Efficiency and PFC



We measured up to 89% efficiency using 230VAC, which is near the top of our efficiency charts. A few power supplies have managed 90% efficiency, but as we mentioned elsewhere a difference of 1% isn't very significant. Looking at lower input voltages, efficiency is still good but the curves aren't quite as nice, with 120VAC reaching 88% efficiency, but only for a very small range of loading. After reaching the peak efficiency, the curve on 120VAC drops pretty quickly.

The M12D doesn't support 90VAC, which is listed on a sticker next to the AC input. Normally we don't have any problems testing with 90VAC, but this particular power supply definitely doesn't work properly; voltages went up and down like a roller coaster, so we used 100VAC instead of the regular 90 for the above charts. At 100VAC, the efficiency curve looks even worse, reaching a peak value of 86% at 200W and then immediately dropping. Running a load of just 200W on an 850W power supply definitely wouldn't be the best use of your money, so if you need a lower input voltage we would look elsewhere.

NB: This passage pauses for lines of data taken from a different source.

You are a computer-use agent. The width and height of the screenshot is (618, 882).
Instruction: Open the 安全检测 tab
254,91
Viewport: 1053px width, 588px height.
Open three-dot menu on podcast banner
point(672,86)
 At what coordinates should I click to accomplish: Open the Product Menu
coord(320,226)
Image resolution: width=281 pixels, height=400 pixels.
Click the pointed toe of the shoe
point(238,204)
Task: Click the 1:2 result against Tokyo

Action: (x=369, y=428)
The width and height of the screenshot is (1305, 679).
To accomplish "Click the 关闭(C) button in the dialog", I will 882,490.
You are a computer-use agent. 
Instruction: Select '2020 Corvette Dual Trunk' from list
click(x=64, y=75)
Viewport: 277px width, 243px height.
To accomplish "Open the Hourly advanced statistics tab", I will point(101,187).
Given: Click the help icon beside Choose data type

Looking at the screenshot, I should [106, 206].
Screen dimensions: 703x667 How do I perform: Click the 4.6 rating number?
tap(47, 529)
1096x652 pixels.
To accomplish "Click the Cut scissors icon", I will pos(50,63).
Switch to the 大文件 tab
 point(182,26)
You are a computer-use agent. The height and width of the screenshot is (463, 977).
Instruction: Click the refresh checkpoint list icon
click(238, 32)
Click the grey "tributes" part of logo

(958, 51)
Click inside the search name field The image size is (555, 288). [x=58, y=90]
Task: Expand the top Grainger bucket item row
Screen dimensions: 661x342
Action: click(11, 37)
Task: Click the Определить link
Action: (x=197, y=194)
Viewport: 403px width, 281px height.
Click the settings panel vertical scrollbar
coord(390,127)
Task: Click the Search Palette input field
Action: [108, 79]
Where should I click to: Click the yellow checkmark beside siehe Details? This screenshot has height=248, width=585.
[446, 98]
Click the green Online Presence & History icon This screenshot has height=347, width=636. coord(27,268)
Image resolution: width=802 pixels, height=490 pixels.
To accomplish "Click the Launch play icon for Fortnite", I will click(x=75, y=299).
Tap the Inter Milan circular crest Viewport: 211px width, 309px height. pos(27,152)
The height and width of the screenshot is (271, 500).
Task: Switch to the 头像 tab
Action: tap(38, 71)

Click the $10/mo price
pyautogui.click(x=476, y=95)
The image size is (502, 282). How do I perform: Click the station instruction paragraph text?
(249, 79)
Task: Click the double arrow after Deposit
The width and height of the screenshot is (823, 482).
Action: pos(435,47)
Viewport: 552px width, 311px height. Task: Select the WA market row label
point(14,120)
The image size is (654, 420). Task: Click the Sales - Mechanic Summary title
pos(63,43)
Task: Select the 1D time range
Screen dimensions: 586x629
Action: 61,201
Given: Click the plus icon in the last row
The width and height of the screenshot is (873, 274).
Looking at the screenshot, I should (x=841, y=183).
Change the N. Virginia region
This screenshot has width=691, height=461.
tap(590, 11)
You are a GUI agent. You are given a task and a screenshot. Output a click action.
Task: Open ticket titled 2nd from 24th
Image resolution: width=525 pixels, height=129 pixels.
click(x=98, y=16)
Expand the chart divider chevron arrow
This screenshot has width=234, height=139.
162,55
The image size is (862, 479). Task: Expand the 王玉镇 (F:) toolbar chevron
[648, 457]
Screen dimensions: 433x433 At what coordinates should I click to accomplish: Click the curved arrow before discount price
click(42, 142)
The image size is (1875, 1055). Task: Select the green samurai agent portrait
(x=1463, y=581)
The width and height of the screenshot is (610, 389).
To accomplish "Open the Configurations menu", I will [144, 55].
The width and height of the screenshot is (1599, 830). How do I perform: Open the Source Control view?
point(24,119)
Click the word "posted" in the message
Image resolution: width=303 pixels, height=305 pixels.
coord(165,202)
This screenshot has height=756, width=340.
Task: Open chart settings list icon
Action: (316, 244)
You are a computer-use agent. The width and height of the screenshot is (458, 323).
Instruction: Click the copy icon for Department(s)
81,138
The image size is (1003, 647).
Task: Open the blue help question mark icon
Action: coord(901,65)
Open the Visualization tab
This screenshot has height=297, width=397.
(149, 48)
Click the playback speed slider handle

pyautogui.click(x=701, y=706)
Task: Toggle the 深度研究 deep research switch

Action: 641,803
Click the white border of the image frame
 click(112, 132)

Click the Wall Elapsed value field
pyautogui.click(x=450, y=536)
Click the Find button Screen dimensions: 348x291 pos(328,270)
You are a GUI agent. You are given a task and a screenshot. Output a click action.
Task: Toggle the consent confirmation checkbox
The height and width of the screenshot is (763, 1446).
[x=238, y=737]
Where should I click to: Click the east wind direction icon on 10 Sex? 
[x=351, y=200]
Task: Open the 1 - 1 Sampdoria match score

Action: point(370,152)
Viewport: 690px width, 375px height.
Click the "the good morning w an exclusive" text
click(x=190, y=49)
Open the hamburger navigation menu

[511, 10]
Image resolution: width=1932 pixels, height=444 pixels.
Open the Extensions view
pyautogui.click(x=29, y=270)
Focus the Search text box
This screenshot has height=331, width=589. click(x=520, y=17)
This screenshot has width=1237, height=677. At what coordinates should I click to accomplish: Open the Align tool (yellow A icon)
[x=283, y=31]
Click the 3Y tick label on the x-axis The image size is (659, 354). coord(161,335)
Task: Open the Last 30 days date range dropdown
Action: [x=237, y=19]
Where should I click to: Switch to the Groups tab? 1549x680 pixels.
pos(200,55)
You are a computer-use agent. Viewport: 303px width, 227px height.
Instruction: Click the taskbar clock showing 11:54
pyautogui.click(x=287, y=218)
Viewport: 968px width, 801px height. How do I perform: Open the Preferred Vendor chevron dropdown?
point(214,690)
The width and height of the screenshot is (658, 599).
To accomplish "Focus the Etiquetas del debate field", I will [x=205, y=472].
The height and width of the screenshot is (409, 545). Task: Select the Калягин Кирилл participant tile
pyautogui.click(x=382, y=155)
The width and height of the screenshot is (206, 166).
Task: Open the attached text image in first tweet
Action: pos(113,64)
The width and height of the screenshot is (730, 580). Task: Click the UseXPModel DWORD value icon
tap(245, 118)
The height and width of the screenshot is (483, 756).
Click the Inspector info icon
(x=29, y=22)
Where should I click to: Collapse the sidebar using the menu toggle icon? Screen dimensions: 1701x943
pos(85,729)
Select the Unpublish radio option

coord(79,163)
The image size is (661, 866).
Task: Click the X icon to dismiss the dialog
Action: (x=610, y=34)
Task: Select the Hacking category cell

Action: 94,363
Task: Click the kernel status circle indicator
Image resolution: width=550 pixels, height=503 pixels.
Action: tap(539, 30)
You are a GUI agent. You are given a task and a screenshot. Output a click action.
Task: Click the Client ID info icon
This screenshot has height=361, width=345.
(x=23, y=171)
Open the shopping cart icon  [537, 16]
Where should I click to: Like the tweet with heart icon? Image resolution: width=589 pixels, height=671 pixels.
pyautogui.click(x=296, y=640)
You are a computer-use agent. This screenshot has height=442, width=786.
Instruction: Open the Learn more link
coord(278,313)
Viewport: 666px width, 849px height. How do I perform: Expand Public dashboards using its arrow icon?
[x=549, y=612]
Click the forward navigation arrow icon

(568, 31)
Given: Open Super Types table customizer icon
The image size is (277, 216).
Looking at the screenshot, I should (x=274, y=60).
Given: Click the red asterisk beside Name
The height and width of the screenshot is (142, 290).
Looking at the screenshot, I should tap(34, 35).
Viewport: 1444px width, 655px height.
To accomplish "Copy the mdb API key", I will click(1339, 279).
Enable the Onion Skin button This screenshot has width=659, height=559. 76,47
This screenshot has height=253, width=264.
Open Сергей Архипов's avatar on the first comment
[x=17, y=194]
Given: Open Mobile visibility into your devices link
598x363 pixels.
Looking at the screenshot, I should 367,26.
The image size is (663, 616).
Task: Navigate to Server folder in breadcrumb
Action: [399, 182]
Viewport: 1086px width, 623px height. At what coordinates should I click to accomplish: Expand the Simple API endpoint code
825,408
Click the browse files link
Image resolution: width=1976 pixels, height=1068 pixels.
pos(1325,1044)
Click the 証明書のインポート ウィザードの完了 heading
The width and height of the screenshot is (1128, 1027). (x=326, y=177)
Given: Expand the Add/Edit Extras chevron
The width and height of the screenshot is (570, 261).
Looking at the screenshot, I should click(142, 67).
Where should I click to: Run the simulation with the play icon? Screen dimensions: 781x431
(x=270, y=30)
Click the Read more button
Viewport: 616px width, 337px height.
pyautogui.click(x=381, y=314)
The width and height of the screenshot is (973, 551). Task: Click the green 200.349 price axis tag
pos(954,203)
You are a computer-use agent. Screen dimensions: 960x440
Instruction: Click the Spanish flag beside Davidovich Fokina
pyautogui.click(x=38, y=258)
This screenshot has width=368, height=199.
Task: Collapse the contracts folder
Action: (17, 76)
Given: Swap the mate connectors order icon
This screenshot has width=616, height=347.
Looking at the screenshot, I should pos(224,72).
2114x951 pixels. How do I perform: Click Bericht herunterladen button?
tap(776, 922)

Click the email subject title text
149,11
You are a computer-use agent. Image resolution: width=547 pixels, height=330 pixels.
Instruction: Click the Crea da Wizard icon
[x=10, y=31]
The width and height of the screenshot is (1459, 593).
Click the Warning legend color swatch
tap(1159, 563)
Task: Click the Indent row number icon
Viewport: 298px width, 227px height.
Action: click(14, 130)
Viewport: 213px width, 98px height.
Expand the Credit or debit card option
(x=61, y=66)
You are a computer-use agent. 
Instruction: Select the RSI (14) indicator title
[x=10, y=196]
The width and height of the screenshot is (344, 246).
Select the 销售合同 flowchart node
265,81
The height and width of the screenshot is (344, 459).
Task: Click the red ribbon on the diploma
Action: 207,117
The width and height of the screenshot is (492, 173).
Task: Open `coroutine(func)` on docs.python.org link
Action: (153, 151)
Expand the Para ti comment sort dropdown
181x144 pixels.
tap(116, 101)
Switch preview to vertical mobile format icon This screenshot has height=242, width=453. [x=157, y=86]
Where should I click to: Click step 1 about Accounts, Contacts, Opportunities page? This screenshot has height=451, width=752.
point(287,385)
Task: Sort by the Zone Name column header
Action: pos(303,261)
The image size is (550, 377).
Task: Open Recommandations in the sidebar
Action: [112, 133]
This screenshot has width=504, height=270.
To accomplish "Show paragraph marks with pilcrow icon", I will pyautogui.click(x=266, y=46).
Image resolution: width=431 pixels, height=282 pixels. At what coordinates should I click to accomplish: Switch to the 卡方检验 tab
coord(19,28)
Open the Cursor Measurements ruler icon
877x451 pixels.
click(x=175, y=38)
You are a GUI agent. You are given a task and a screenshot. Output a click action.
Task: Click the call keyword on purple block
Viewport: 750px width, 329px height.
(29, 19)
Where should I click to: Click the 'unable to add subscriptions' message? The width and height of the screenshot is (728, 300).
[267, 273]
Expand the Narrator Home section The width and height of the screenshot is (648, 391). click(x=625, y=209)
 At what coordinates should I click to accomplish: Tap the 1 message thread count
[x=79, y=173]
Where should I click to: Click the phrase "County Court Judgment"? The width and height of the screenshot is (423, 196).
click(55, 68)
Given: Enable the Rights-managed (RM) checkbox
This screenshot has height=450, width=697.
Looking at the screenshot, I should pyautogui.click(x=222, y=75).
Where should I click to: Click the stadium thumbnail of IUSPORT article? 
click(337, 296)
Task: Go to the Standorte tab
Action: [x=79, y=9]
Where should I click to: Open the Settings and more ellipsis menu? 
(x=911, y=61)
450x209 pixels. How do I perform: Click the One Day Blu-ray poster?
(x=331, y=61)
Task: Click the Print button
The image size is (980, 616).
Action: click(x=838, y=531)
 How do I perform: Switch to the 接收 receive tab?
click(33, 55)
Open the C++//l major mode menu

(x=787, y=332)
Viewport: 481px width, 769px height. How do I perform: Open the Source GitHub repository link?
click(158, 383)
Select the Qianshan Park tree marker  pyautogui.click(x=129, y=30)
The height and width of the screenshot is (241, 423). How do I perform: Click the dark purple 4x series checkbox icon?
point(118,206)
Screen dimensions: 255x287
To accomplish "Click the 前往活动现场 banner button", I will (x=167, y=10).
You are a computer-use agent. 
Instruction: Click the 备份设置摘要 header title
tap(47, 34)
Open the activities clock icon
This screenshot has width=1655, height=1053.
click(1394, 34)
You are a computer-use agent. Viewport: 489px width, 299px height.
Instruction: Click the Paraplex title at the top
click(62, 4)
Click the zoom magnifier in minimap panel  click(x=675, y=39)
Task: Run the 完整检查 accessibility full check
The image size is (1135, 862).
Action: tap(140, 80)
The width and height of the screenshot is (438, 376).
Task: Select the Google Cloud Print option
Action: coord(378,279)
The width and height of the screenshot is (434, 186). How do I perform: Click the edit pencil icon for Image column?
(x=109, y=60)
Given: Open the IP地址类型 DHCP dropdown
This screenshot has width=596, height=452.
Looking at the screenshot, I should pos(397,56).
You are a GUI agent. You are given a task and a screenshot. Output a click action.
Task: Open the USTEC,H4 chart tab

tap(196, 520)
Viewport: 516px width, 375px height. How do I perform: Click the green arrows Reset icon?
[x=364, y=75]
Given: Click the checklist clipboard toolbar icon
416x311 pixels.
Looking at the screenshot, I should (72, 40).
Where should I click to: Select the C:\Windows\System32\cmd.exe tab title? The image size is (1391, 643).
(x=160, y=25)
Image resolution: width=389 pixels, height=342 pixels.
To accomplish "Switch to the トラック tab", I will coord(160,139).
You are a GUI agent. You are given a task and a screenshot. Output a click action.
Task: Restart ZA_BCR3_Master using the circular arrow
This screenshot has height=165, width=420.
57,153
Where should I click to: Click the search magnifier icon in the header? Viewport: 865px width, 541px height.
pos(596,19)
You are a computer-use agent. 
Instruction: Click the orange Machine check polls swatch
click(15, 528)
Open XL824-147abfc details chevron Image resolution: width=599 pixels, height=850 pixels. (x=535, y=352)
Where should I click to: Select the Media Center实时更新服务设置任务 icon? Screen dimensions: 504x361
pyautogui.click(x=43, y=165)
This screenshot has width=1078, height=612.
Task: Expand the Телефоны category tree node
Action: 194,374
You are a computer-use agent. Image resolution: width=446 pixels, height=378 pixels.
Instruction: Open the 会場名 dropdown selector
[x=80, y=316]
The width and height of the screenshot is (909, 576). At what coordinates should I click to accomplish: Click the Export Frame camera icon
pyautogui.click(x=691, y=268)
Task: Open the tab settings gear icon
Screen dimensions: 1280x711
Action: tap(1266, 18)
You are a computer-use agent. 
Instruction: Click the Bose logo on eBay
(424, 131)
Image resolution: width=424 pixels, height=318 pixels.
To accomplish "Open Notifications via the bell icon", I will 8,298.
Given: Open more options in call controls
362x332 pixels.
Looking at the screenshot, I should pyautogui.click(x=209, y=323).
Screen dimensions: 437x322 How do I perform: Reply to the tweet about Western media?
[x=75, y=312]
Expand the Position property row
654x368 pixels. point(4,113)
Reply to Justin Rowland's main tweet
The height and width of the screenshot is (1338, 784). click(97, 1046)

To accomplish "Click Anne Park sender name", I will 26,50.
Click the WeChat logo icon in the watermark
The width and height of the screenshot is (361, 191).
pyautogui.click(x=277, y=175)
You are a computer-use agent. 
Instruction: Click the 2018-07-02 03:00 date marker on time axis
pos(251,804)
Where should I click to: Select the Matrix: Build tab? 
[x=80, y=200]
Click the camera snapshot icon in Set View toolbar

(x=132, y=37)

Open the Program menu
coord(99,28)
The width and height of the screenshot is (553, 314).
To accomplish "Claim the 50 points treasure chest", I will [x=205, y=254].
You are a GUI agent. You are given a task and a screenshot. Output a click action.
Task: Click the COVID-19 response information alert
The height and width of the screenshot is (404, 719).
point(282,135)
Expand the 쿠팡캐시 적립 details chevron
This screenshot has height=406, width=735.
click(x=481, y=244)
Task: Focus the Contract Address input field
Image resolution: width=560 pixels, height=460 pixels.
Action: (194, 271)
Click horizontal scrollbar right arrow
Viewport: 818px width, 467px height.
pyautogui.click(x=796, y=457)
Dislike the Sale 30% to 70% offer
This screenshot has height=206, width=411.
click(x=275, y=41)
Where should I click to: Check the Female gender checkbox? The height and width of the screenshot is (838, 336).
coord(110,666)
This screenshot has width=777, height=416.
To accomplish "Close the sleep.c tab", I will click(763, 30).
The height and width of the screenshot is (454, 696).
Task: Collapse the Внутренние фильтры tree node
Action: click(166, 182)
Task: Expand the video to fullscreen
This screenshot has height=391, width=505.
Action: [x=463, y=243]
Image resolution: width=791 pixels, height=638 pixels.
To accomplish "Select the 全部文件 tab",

Getting back to where this power supply really performs well, 230VAC delivers great results. Even with just 10% load (85W) the M12D still manages 85% efficiency, which is a fantastic result. In Europe, you can run everything from 80W up to nearly 900W and still stay above 85% efficiency. 120VAC is decent as well, staying above 83% efficiency from 80W up to 800W.


We have seen much better PFC results in other power supplies; particularly under 230VAC, this unit doesn't perform that well. It reaches a maximum of .98 -- still good, but not what most people would expect from a high-end unit. PFC with other input voltages is also lower than what we normally see.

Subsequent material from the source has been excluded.